== WORK ORDER ==
All that should appear is the run of lines from the one containing "Return to the" through the end of the records, each repeated exactly.
···
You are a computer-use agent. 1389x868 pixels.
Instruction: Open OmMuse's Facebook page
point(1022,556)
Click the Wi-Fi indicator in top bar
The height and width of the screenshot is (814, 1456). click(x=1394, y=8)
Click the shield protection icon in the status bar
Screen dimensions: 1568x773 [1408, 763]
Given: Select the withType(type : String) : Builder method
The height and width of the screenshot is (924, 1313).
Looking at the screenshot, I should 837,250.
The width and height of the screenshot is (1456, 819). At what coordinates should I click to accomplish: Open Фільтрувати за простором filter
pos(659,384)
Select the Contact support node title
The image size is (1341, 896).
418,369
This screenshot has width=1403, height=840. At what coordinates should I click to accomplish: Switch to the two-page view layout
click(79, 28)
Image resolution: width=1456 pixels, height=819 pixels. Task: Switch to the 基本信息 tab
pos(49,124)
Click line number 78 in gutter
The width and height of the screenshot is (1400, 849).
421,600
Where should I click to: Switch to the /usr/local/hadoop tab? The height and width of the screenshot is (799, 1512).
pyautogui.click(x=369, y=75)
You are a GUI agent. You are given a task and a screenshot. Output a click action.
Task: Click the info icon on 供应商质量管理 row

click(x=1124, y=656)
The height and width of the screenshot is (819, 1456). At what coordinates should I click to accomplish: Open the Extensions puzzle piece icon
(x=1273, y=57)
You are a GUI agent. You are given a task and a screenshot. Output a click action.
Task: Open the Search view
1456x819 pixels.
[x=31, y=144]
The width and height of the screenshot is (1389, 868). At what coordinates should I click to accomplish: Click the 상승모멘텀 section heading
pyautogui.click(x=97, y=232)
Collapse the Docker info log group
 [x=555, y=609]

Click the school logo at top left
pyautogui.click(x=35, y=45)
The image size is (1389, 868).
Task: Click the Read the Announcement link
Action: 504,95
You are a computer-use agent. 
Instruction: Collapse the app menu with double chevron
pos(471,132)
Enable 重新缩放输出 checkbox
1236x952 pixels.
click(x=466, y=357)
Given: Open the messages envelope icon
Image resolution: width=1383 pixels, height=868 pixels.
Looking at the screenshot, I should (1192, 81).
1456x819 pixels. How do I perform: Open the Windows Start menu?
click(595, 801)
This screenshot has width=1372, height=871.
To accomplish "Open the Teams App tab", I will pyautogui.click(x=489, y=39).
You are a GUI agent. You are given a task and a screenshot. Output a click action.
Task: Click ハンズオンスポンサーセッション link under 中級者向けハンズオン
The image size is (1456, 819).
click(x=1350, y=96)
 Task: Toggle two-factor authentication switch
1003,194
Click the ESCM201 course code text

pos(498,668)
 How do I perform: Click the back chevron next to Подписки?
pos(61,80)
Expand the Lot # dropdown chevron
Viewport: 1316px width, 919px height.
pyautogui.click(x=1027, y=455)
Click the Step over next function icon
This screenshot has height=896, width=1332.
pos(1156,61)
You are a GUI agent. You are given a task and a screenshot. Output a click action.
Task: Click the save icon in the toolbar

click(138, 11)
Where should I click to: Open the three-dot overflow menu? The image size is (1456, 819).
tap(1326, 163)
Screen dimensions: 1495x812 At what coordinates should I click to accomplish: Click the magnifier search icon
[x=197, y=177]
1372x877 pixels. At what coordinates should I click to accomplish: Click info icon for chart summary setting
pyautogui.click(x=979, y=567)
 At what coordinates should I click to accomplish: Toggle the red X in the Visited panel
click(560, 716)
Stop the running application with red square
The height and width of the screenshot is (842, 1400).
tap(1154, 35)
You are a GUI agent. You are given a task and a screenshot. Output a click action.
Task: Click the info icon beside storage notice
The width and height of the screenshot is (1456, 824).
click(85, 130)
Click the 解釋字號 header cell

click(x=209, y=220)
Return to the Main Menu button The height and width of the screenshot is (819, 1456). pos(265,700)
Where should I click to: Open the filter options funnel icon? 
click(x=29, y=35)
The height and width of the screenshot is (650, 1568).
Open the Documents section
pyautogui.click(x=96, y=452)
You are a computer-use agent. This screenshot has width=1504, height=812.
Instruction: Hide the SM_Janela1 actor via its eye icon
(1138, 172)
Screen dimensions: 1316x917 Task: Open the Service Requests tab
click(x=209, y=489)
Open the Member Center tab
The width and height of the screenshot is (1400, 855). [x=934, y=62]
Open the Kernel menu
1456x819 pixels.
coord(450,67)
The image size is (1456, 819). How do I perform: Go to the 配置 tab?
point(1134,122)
···
== RESPONSE FOR THIS EXERCISE ==
Return to the Main Menu button The height and width of the screenshot is (819, 1456). pos(265,700)
Where should I click to: Open the filter options funnel icon? 
click(x=29, y=35)
The height and width of the screenshot is (650, 1568).
Open the Documents section
pyautogui.click(x=96, y=452)
You are a computer-use agent. This screenshot has width=1504, height=812.
Instruction: Hide the SM_Janela1 actor via its eye icon
(1138, 172)
Screen dimensions: 1316x917 Task: Open the Service Requests tab
click(x=209, y=489)
Open the Member Center tab
The width and height of the screenshot is (1400, 855). [x=934, y=62]
Open the Kernel menu
1456x819 pixels.
coord(450,67)
The image size is (1456, 819). How do I perform: Go to the 配置 tab?
point(1134,122)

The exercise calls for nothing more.